A..., inconformada com o despacho, a fls 202 e seguintes, do Mº. Juiz do T. T. de 1ª Instância do Porto, que, em sede de execução de julgado anulatório, lhe indeferiu um pedido no sentido de os juros indemnizatórios lhe serem calculados à taxa que peticionou, daquele interpôs recurso para este S.T.A., terminando as suas alegações com a formulação do seguinte quadro conclusivo:
“1ª - Os artºs 24º. e 83º. do C.P.T., após a redacção que lhe foi conferida pelo D.L. nº 7/96, de 7 de Fevereiro, consagram a aplicação de uma taxa fixa;
2ª. - De acordo com estes preceitos, a taxa de juros indemnizatórios correspondia à taxa básica de desconto do Banco de Portugal no dia do pagamento do tributo, acrescida de cinco pontos percentuais, e mantinha-se inalterada durante todo o período de contagem dos juros;
3ª. - Nas palavras do Ilustre Conselheiro Lopes de Sousa, no nº 4 do artº. 83º. do C.P.T. “a questão da alteração das taxas aplicáveis ao longo do período em que eles são devidos” era liminarmente eliminada, pois determinava-se a “aplicação de uma taxa de juros fixa, ao longo de todo o período de contagem dos juros”;
4ª - A entrada em vigor da L.G.T. alterou a forma de determinação dos juros, passando a aplicar-se as taxas legais sucessivamente em vigor nos diferentes períodos de contagem dos juros, pelo que a partir de 1/01/1999 e por força das remissões constantes do nº 4 do artº. 43º. e do nº 10 do artº. 35º. da L.G.T., a taxa de juros indemnizatórios passou a ser equivalente à taxa dos juros legais fixados nos termos do nº 1 do artº. 559º. do Código Civil;
5ª. - Conforme explica o Ilustre Conselheiro Lopes de Sousa, a questão da alteração das taxas apenas se coloca após a entrada em vigor da L.G.T. pois “esta Lei não contém qualquer regra especial sobre esta matéria, pelo que a questão deverá ser resolvida à face dos princípios gerais sobre a aplicação da Lei no tempo;
6ª - A douta sentença recorrida, ao julgar improcedente o pedido de juros legalmente formulado, violou, pois, por errada interpretação e aplicação os artºs 24º e 83º do C.P.T..

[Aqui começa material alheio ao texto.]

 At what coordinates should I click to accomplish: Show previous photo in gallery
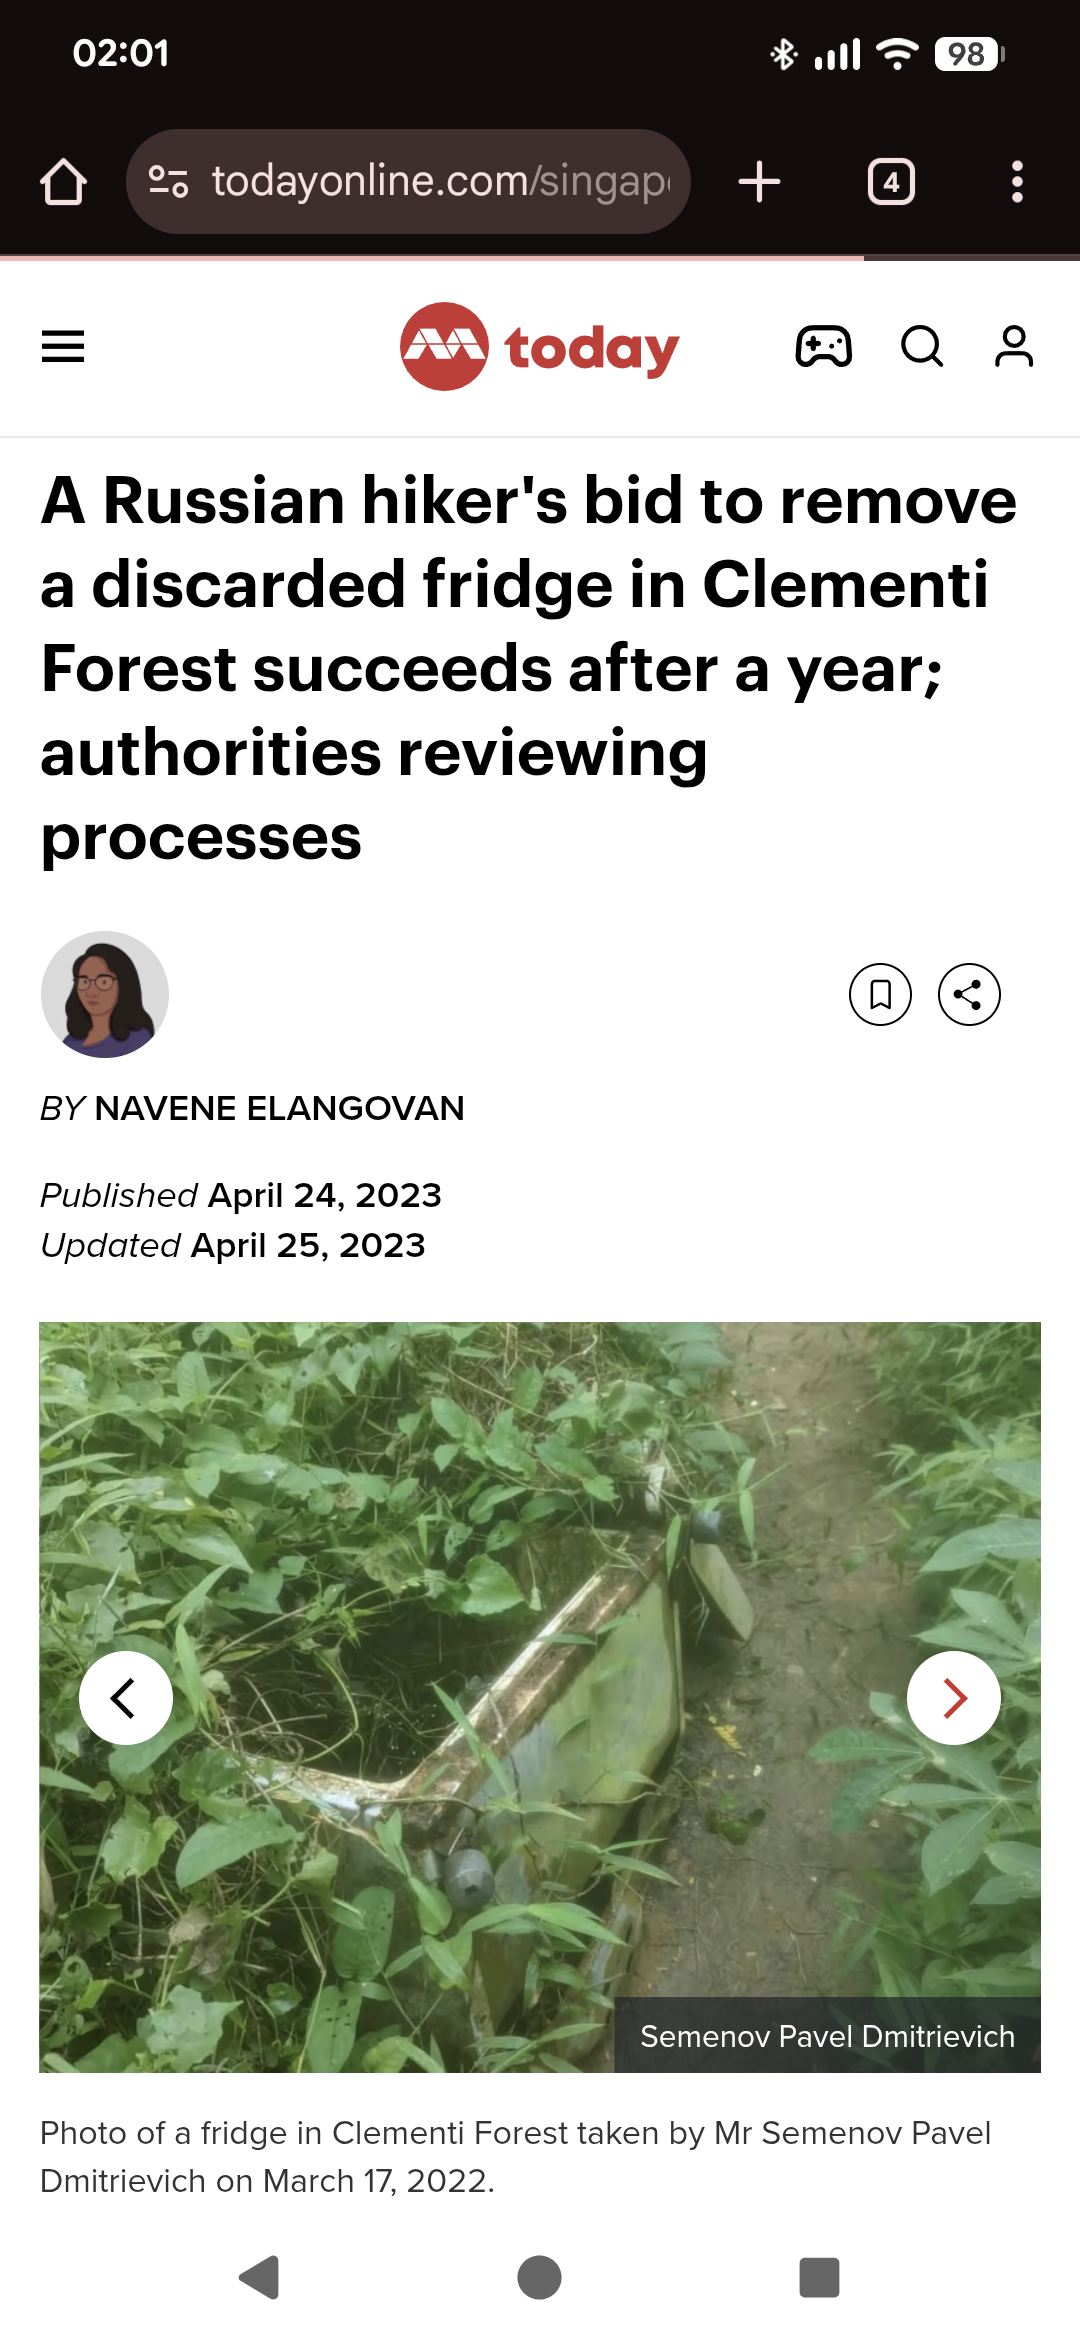pyautogui.click(x=126, y=1698)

Não foram apresentadas contra-alegações.
O Exmº. Magistrado do Mº. Pº., junto deste S.T.A., foi de parecer que o recurso merece provimento.

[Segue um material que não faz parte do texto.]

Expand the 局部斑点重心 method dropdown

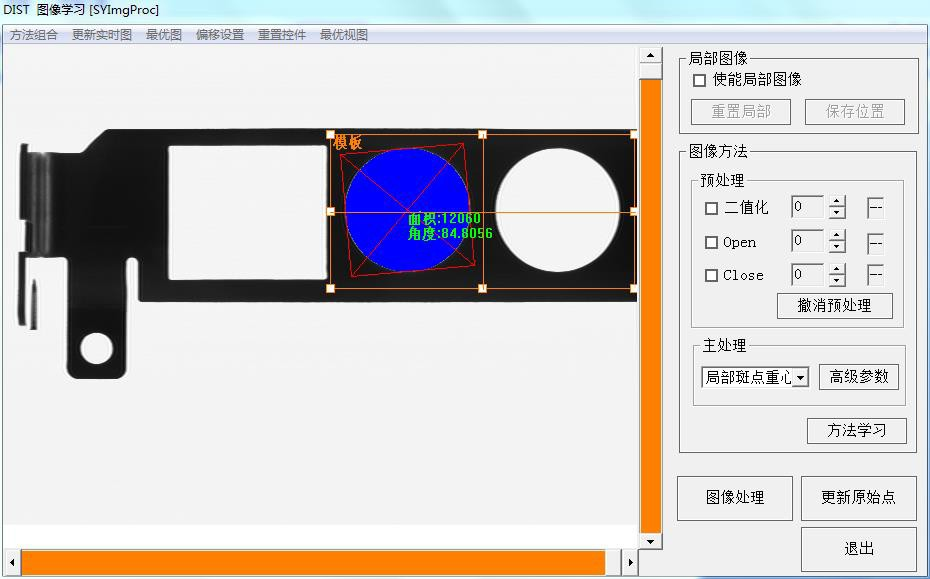801,378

Corridos os vistos, cumpre decidir.
A questão a decidir consiste em saber qual a taxa dos juros indemnizatórios no período compreendido entre 12/Fevereiro/96, data da entrada em vigor do artº. 83º. nº 4 do C.P.T., na redacção que lhe foi introduzida pelo D.L. 7/96, de 7/Fevereiro, e 1/1/99, momento em que se iniciou a vigência da L.G.T..
Este S.T.A., a esse propósito, já se pronunciou por diversas vezes, sendo disso exemplo os Acºs 8/10/2003, rec. 1041/03, e, da mesma data, rec. 1040/03.
Neles se afirmou que, estabelecendo o artº. 83. nº 4 do C.P.T., na referida redacção, que a taxa de juros compensatórios corresponde à taxa básica do desconto do Banco de Portugal em vigor no momento do início do retardamento da liquidação do imposto, acrescida de cinco pontos percentuais, idêntica há-de ser, por força do paralelismo que se extrai do artº. 24º. nº 3 do C.P.T., a taxa dos juros indemnizatórios.
E porque a taxa dos juros compensatórios se mantém inalterada durante o referido período, o mesmo há-de acontecer com a dos juros indemnizatórios.
Por outro lado, sendo aplicável, quanto àqueles, a taxa que estiver em vigor no início do retardamento da liquidação, aplicável há-de ser, quanto a estes, a que estiver em vigor no momento da privação do capital, traduzido no montante liquidado e pago, assim se respeitando o disposto no artº. 24º. nº. 6 do C.P.T..
Assim, encontrando-se a recorrente privada da quantia liquidada desde 8/Maio/97, a taxa aplicável em sede de juros indemnizatórios, há-de ser a que nesse dia vigorava, acrescida de cinco pontos percentuais, mantendo-se inalterada até à entrada em vigor da L.G.T., ou seja, 1/1/99.
Tal taxa era de 6%, por força do Aviso nº 180/97, de 22/4/97, publicado no D.R. de 6/5/97, acrescida de cinco pontos, ou seja, 11%.
Em suma, no dito período, os juros indemnizatórios a satisfazer à recorrente, devem ser calculados à taxa de 11%.
Termos em que se acorda em conceder provimento ao recurso, revogar a decisão recorrida, contando-se os juros naqueles termos. Sem custas.